Look At The Peacetime Value:

As landing craft go, the Navy’s notional “Light Amphibious Warship” is pretty puny—the minimum length of the proposed vessel is 200 feet, or about half the size of an Arleigh Burke class destroyer. With a crew of 40, the vessel will have a landing ramp, allowing “at least” 75 marines and their vehicles to arrive onshore at degraded port facilities or on beaches and, if needed, the ship will allow the landed troops to quickly re-embark. But with a minimum transit speed of 14 knots, the final requirements for the vessel really appear to de-emphasize speed, and, if the proposed concept of operations is to be believed, the U.S. Navy seems happy to consign a handful of U.S. Marines on this future platform to a nerve-wracking time spent trundling about some future maritime battlefield at the sedate pace of a tramp steamer.

That might be OK. The proposed vessel—at least according to the basic requirements—looks like a modern day remake of the old World War II-era Landing Ship, Tank (or LST) that is crammed into a Landing Ship Medium (or LSM) footprint. As such, both LSTs and LSMs (and their smaller variant, the LCI, or “Landing Craft Infantry) were great. They were built in extraordinary numbers, modified for various uses, and served as a utility infielder for the forces during World War II and beyond. But platforms that were good in World War II may have some trouble surviving in the modern battlefields of the 2020s.

Congress has yet to hear much about the non-warfighting utility of these vessels.

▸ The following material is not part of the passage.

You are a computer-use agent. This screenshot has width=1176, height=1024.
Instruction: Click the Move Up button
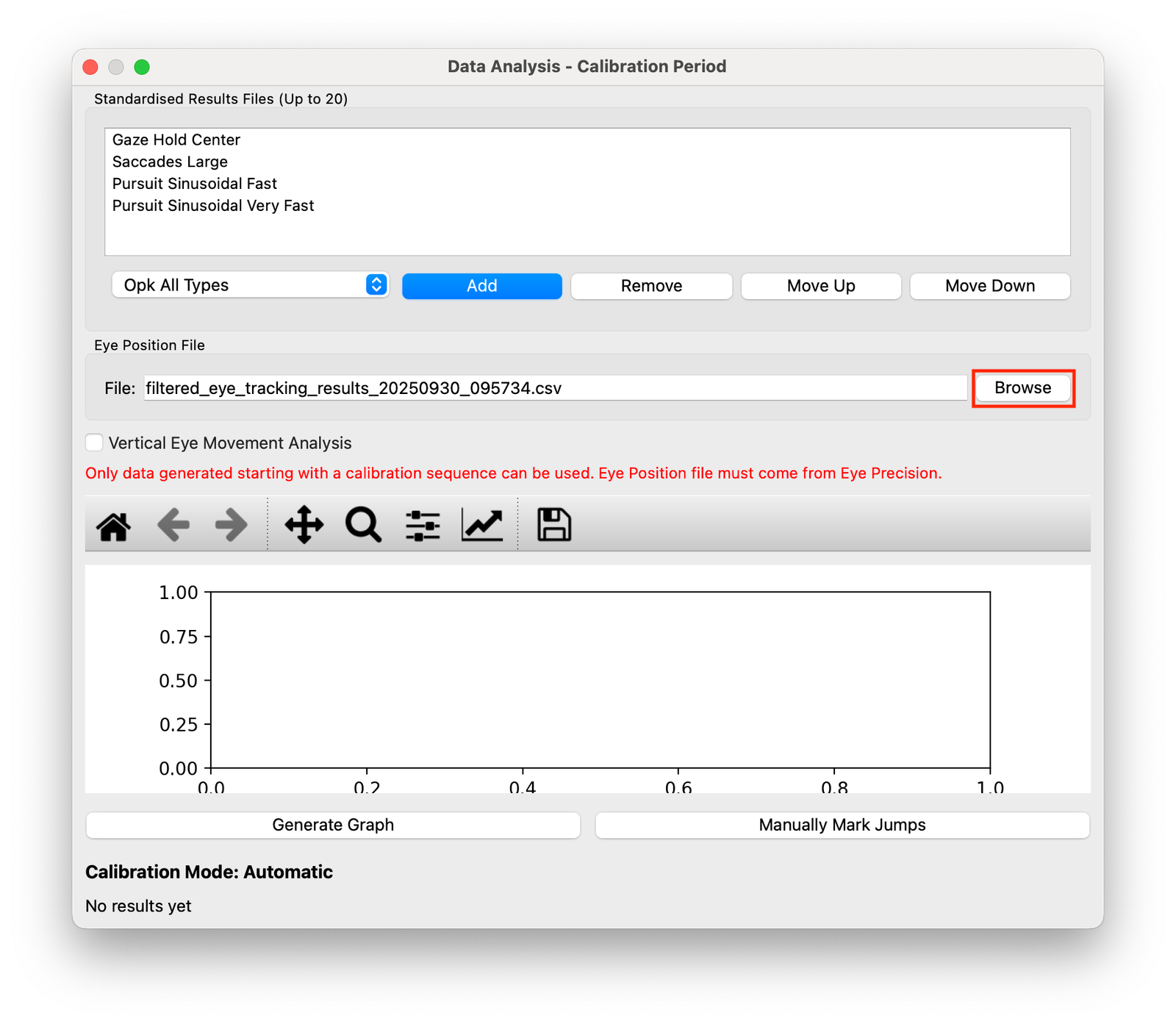click(x=820, y=286)
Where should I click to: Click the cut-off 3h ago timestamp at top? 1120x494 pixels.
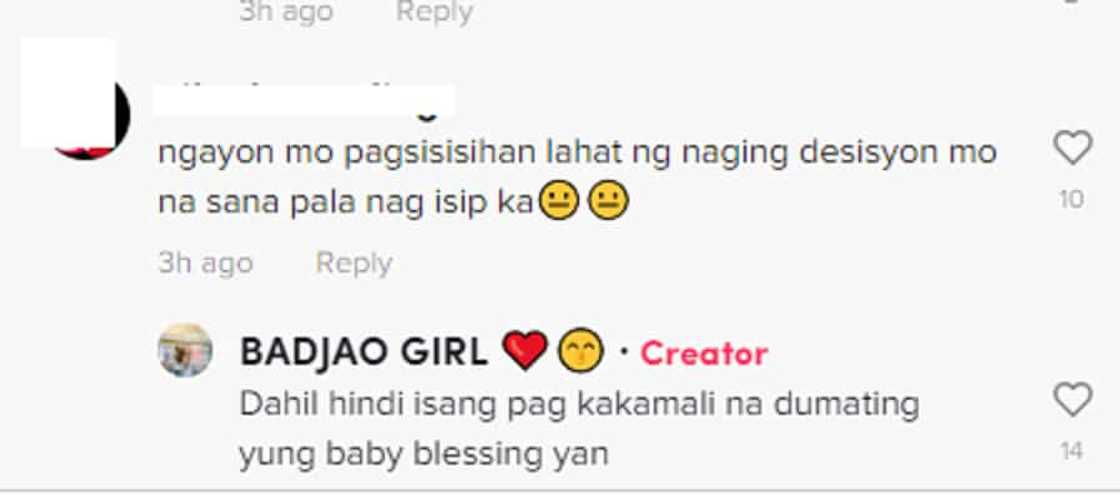[286, 11]
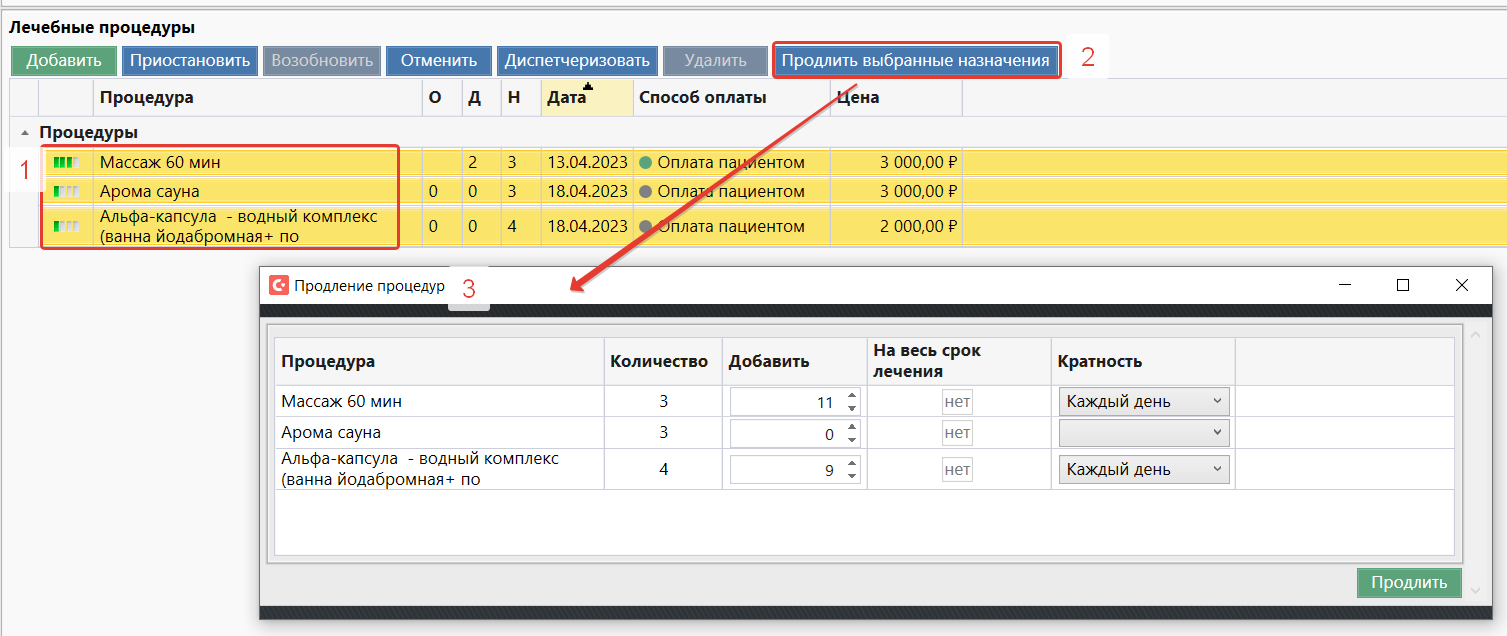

Outside of the lofty doctrinal language used to justify the robust “warfighting” rationale for this new, small platform, these pint-size platforms have the potential to fill a really useful—and really open—pre-fight niche—supporting a range of other necessary functions in “shaping” the battlefield. And given the stakes in the shipbuilding budget, Congressional tastemakers will need to be sold on these types of missions.

The U.S Marines may be loathe to admit it, but these platforms, if procured, will have a busy service life supporting small patrol boats and other forward units while engaging with friends throughout the Pacific and Indian Ocean. They’ll be working hard in peacetime, and, if they don’t do that peacetime work, they won’t be doing much more than sinking quickly in a real high-end fight.

Don’t Short-Sell The Ship:

According to a May 27, 2020 report by Ronald O’Rourke, a long-time naval analyst for the Congressional Research Service, the Light Amphibious Warship “program envisions procuring a class of 28 to 30 new amphibious ships” to support a new U.S. Marine Corps operational concept. These would be procured at a pace of about seven a year between FY 2023 and FY 2026, and potentially reshape the Navy’s demand for the large, bulky amphibious assault ships that have dominated the Navy’s attention since the early stages of the Cold War. 

These big ships (the USS San Antonio (LPD 17) is a good representative of the U.S. Navy’s big-ship amphibious fleet) are strong platforms too, but they are somewhat dated. And while many are concerned that America’s big-ship amphibious forces are just too vulnerable and valuable to risk in supporting a conventional amphibious landing except under very particular circumstances, the supporters of these large amphibious vessels will not allow the “Light Amphibious Warship” to suck away shipbuilding money. Unless the Navy have a heck of an advocate, the Light Amphibious Warship program will sink under a welter of Congressional concerns about the viability of a slow, plodding amphibious ship in the battlefields of tomorrow.

Ronald O’Rourke’s report should be something of a shot across the bow for the Navy to make a stronger case to Congress. In the report, O’Rourke warns the Navy that Congress will be very interested in understanding the Navy’s justification for this new departure from post-Cold War status quo.

Conclusion:

Having a whole bunch of these tiny “Light Amphibious Warships” out in the vast reaches of the Pacific Ocean offers a neat new way to work with local friends, conduct outreach, and, just in general, upset the usual order of things in the Pacific. The idea of finding relative anonymity in the background clutter of normal shipping won’t work in a real fight, but it may happen in peacetime—and that would be the right time to do the sneaky things necessary to win a fight that hopefully will never come.